Category Archives: Highlighted
Today, the finance committee of the Board of Virginia adopted its new budget for the upcoming fiscal year. The base wage for the University’s lowest-paid direct employees was raised slightly, from $10.65 an hour to $11.30 an hour.
While the Living Wage Campaign commends this small step in the right direction, we maintain that the University needs to make a firm commitment to pay all of its employees a living wage indexed to inflation. The University administration and the Board of Visitors have yet to meaningfully address the issue of contract labor at the University. Contract employees often do the same type of labor as direct employees – performing core functions such as house-cleaning and food service, without which the University cannot function – but these contract employees can be paid as little as the federal minimum wage of $7.25 an hour. The University has thus far chosen not to exercise its right to audit the companies to whom they contract out their labor, thus rendering contract workers officially invisible to the administration. These contract workers perform jobs that are vital to the University’s operations, but the University refuses to recognize them as members of the much-touted “caring community,” or to grant them equal pay for equal work.
In part, the University’s official statement on its new budget reads as follows: “The University of Virginia recognizes that people are its biggest investment, responsible for delivering excellence in teaching, research and patient care.” Teaching, research, and patient care are indeed important functions of the University; however, they would not be possible without the essential labor provided by the University’s lowest-paid employees, including contract employees. The Living Wage Campaign calls on the University of Virginia to recognize that all of the people employed by the University, including contract workers, are worthy of investment. We realize that the University’s budget is constrained by a number of factors; however, the fact remains that budgets are documents which reflect moral priorities. The Living Wage Campaign will continue to pressure the University and the Board of Visitors until the University’s lowest-paid employees, both direct and contract, are made a priority.

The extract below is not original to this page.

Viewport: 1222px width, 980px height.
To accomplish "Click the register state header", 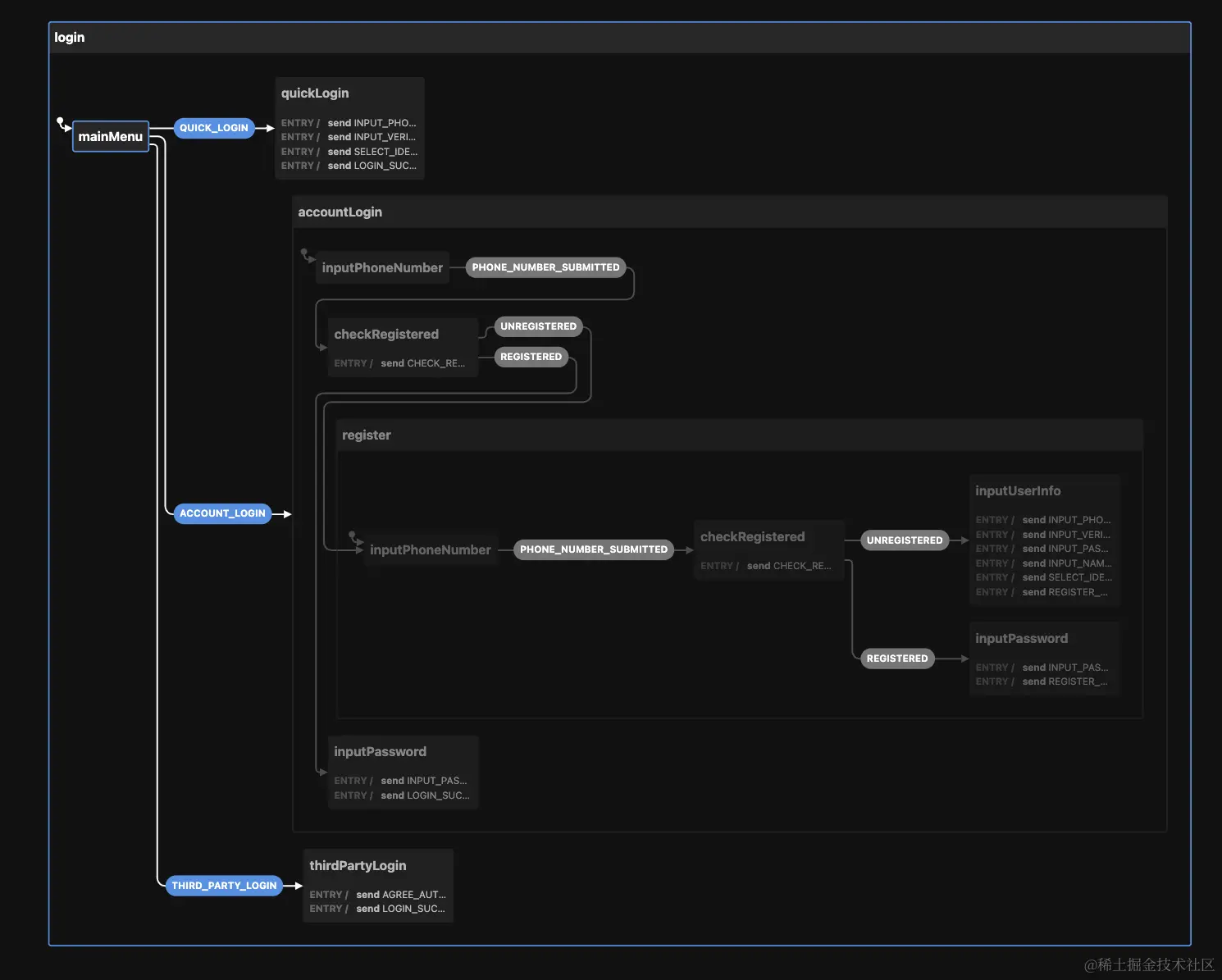I will coord(740,435).
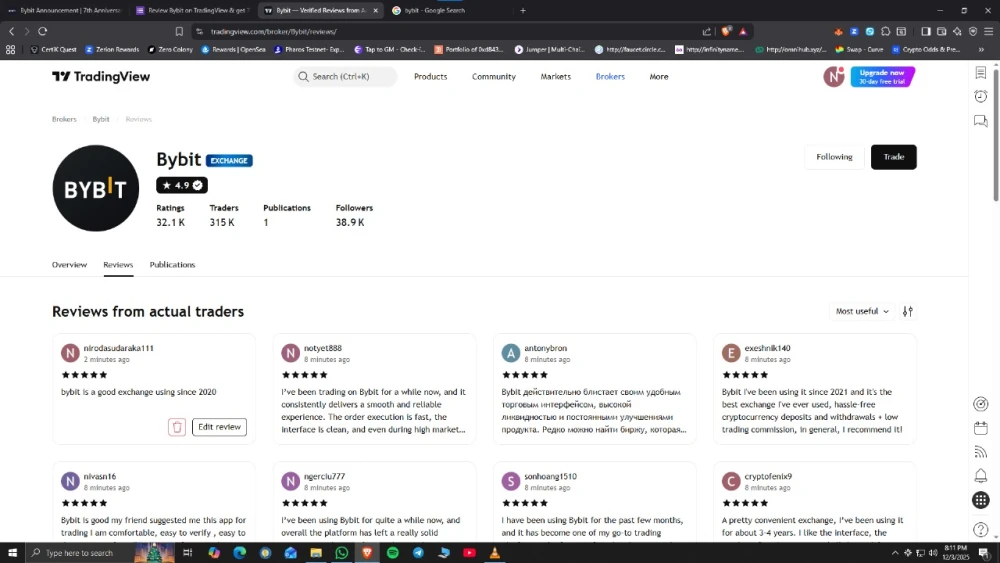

Read the University’s entire statement on the new budget here.
In an e-mail to the UVa community following the Living Wage hunger strike in February of this year, University Vice President and Chief Operating Officer Michael Strine committed to “begin to gather information on key contracting and trends, which will help us better manage and communicate to the Board of Visitors regarding our reliance on contracted partners that support and advance our mission.”
This is a step that the Living Wage Campaign heartily commends. However, the manner in which Mr. Strine states this commitment is vague. To help Mr. Strine keep his promise, we of the Living Wage campaign have drafted the following two measures for implementing this commitment. In truth, auditing contractors is an incredibly basic step in ensuring good labor practices at UVA, and one that is only meaningful in the context of broader action. We demand that the University confront its long and shameful history of slave labor, underpaid labor, and poor community relations with the simple step of ensuring what we call ‘a living wage’ for all employees, both those directly employed by UVA, and those employed through contractors like Aramark. We demand that by March 1, 2013, Mr. Strine and the UVa administration do the following:
1) The University must exercise its existing right to audit contractors in a meaningful way. The University must obtain information on employee compensation, including wages and benefit information, for all contracted workers on grounds. This must be cross-referenced with information on the race and gender of contract employees in order to verify compliance with federal anti-discrimination laws meant to protect against ‘separate and unequal’ employment. All contracts should include a clause requiring contractors to provide this information on an annual basis.
2) The University must make all of this information freely available to the public by publishing it online.